-- PAGE EXCERPT --
====================

He has used every opportunity he gets to articulate and paint the big picture on the fight against crime, including his latest interview carried in the Sunday edition of this newspaper, in which he implores Jamaicans to fight this scourge together.

And yet we could not help noticing the fact that, in what was his first major interview for the new year, our top crime-fighter and guardian of the nation completely avoided any reference to the role of our elected politicians who should provide leadership.

Could it be that General Anderson himself sees no practical use in calling on the Government and Opposition to provide the leadership in mobilising the country to put partisanship aside and unite against the criminals?

In our January 2, 2020 editorial, 'Crime-fighting: It's so hard to be strong when we've suffered for so long…', we pointed out that both Prime Minister Andrew Holness and Opposition Leader Dr Peter Phillips, in their new year's messages to the nation, made no effort to jointly summon Jamaicans to unite in a common assault on violent crimes.

“…[N]either leader made even fleeting reference to the multi-stakeholder talks aimed at bringing the political parties, civil society, the security forces, and the business sector together to fashion a comprehensive crime plan around which Jamaica can unite,” we noted.

Our suggestion was that the lack of a stomach to work together on crime might be related to the imminence of a general election, which the pundits seem sure could come this year and, in which case, Jamaica would be on its own.

Commissioner Anderson might well have seen the light. Instead of wasting time looking to the country's leadership, he instead spent his time encouraging Jamaicans to “seek consensus, take a collaborative approach, and make a national commitment to addressing the issue of violence in our society”.

====================

-- INFORMATION SUPPLIED --

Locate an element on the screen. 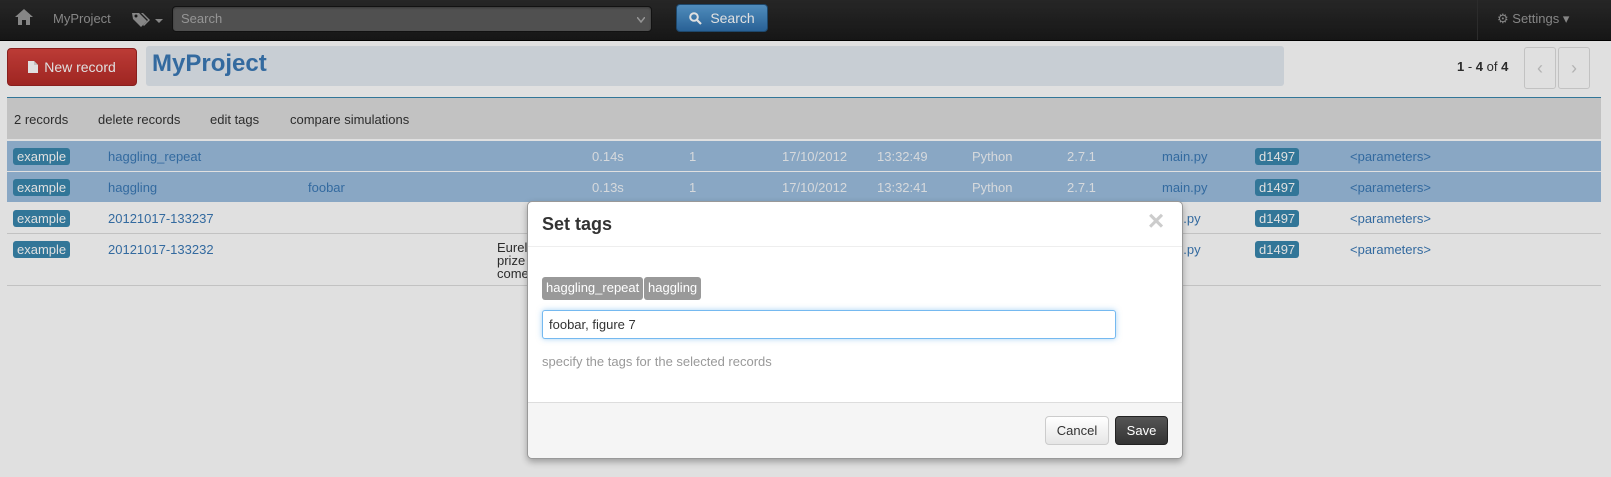 This screenshot has width=1611, height=477. close-icon: × is located at coordinates (1156, 221).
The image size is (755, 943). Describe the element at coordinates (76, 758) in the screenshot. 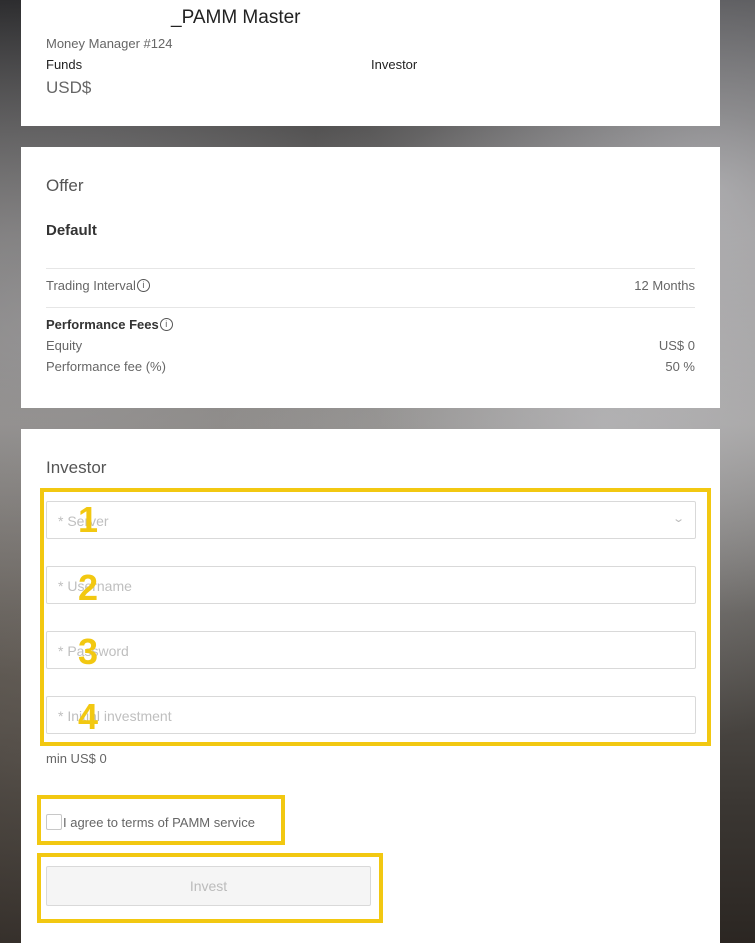

I see `min-investment-note: min US$ 0` at that location.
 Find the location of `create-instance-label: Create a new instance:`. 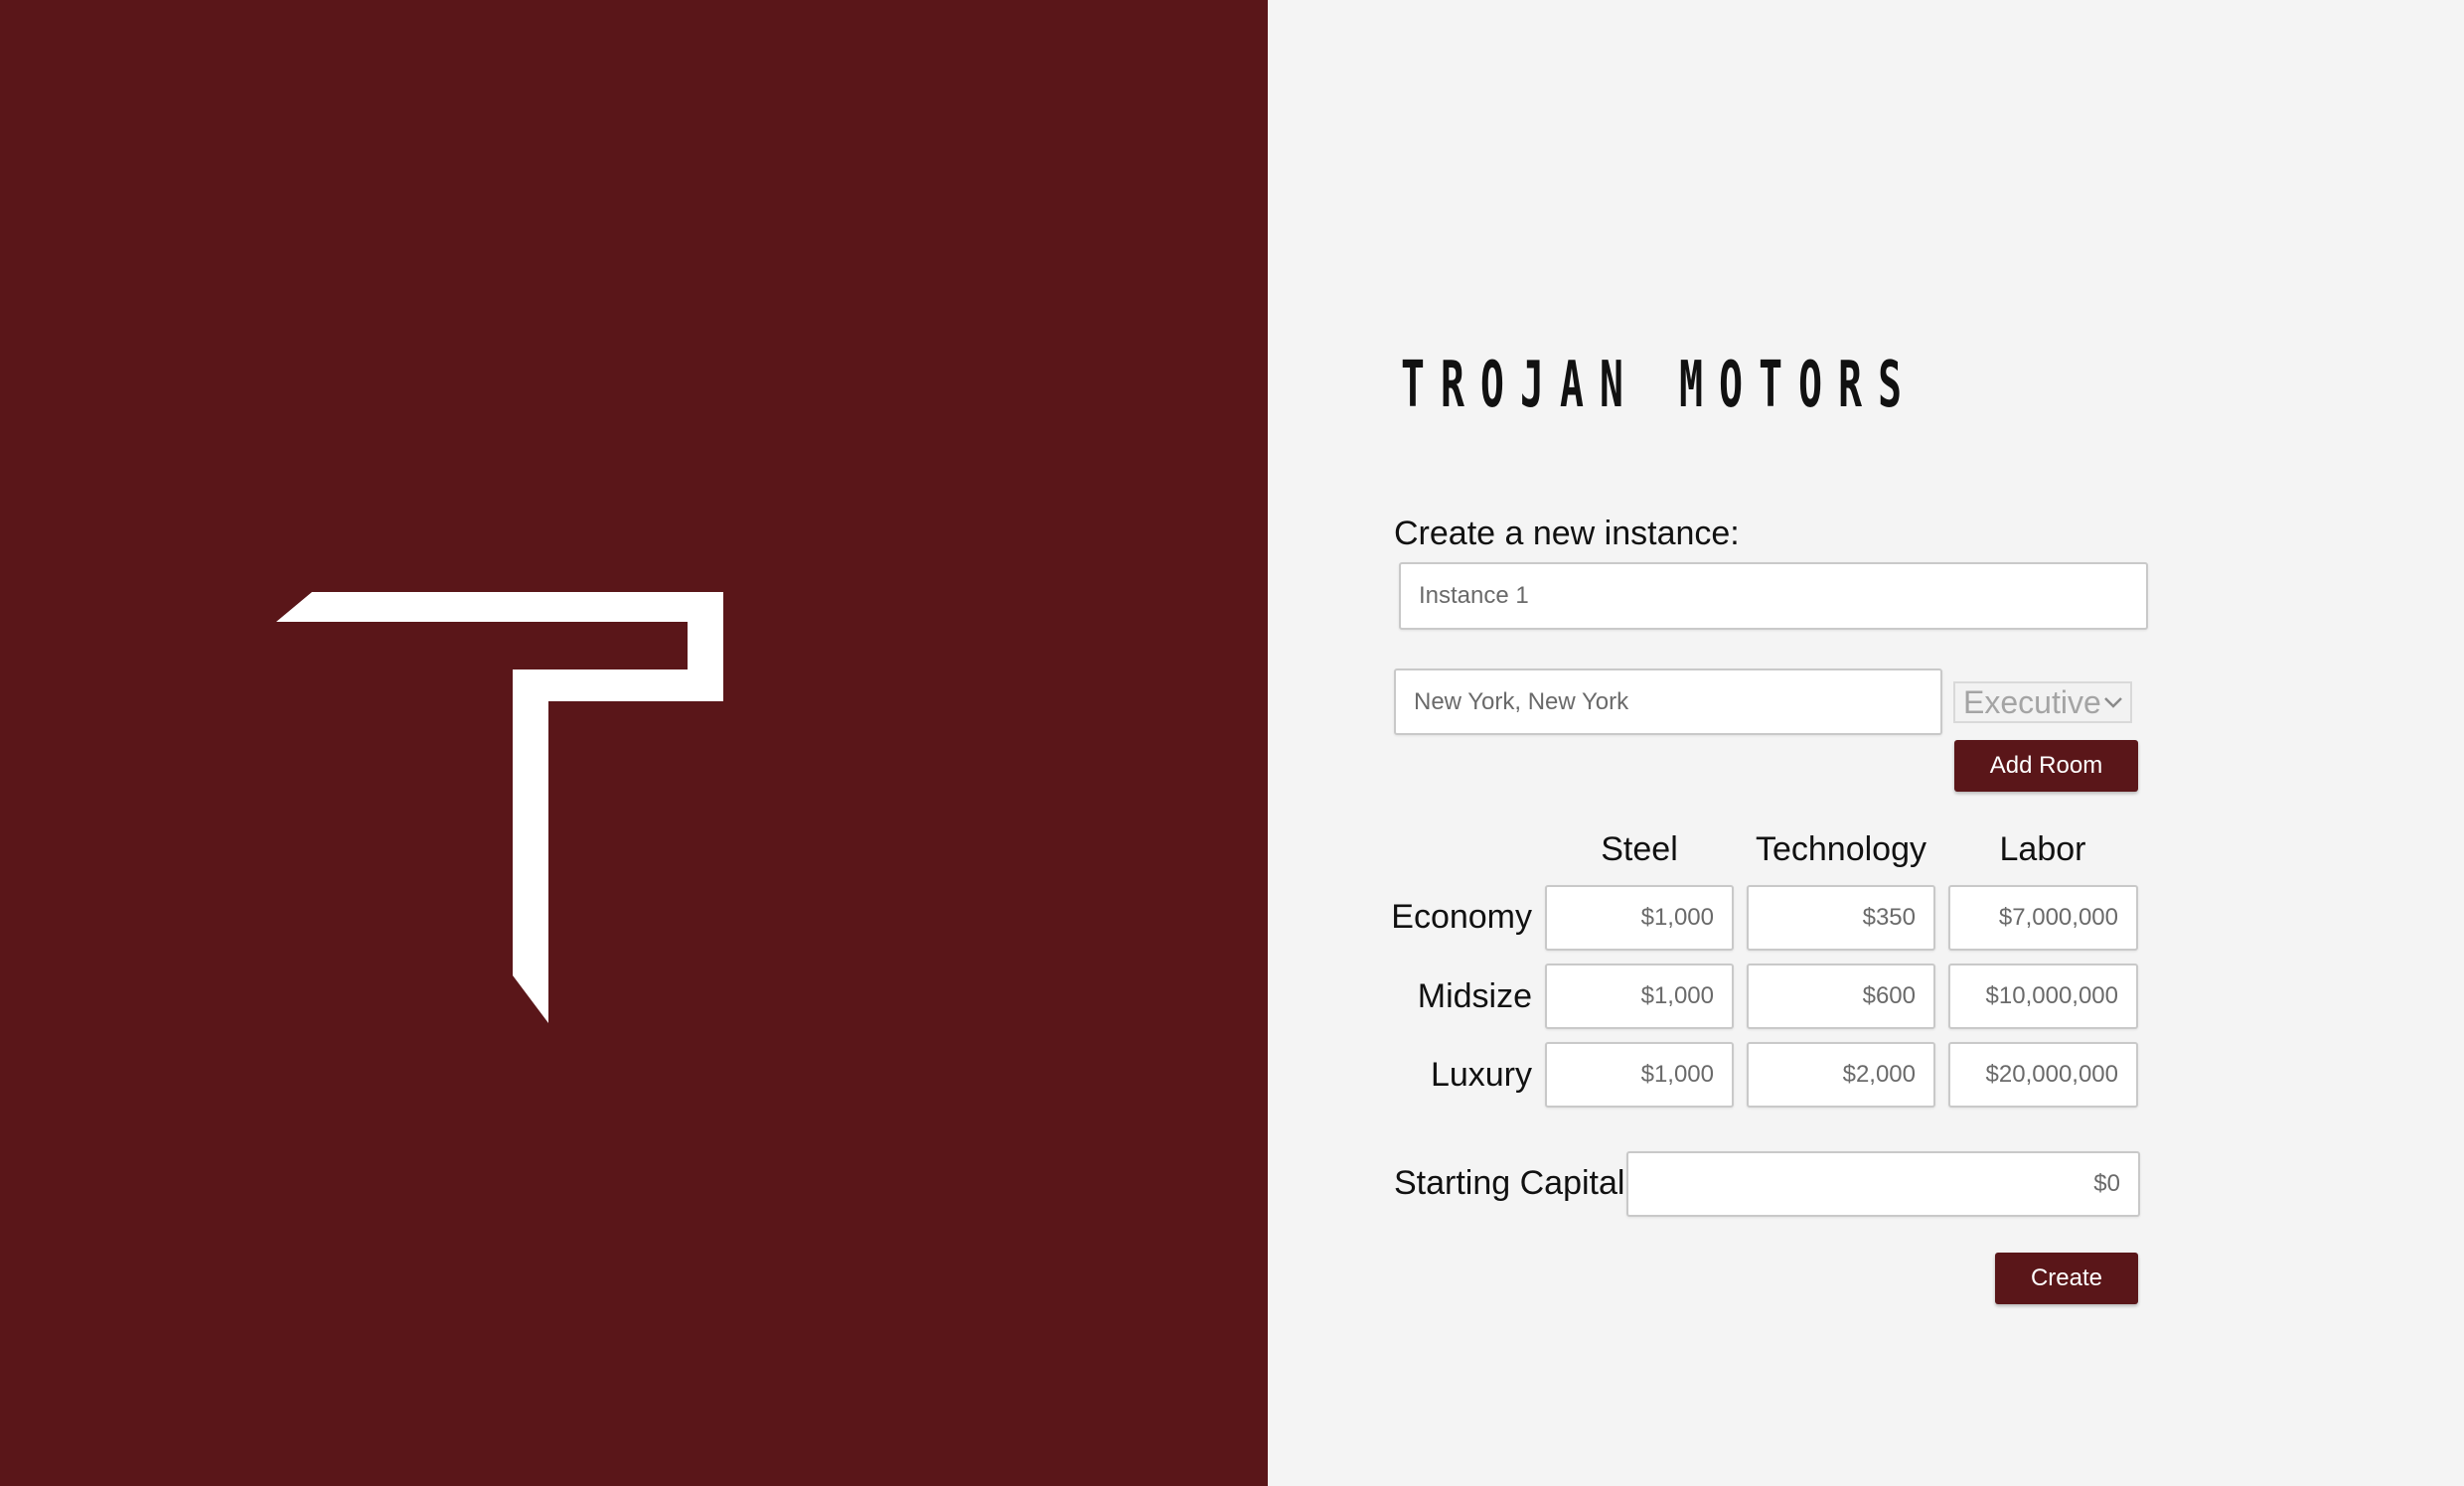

====================

-- DIRECTIONS --
(a) Do these statements agree with the crime editorial? Answer yes or no for each, and quote the words from the editorial that decide it.
(i) In their new year's messages, the Prime Minister and the Opposition Leader jointly called on Jamaicans to unite against violent crime.
(ii) In his first major interview of the new year, Commissioner Anderson made no mention of the role of elected politicians.
(iii) Pundits seem sure a general election could come this year.
(b) Carry on the crime editorial from its last sentence.
The listing is separate material, apart from the crime editorial.

-- ANSWER SECTION --
(a)
(i) No: "made no effort to jointly summon Jamaicans to unite in a common assault on violent crimes"
(ii) Yes: "completely avoided any reference to the role of our elected politicians who should provide leadership"
(iii) Yes: "which the pundits seem sure could come this year"

(b)
He makes the powerful argument that, having examined and refined all the policing strategies tried over the past 15 years, “Only with a national consensus and a consistent implementation of these strategies will we see a rapid decline in violent crimes.”

General Anderson's Jamaica Constabulary Force (JCF) has been consistent in its position on the importance of partnerships and public engagement, stressing that the overall effort to remove disorder and mobilise the groundswell of support among our citizens for a safer Jamaica “requires continuous engagement with the public and private sectors, community-based interests, and our international partners”.

He has also mentioned the public expressions of support from a coalition of private sector bodies, including the Private Sector Organisation of Jamaica, Jamaica Manufacturers and Exporters Association, and the Jamaica Chamber of Commerce.

“By maintaining a close partnership with the public we are able to do better police work and fulfil our mandate. Jamaica's security may be our job, but it is every Jamaican's responsibility,” says the top cop.

Every Jamaican's responsibility except, perhaps, the politicians.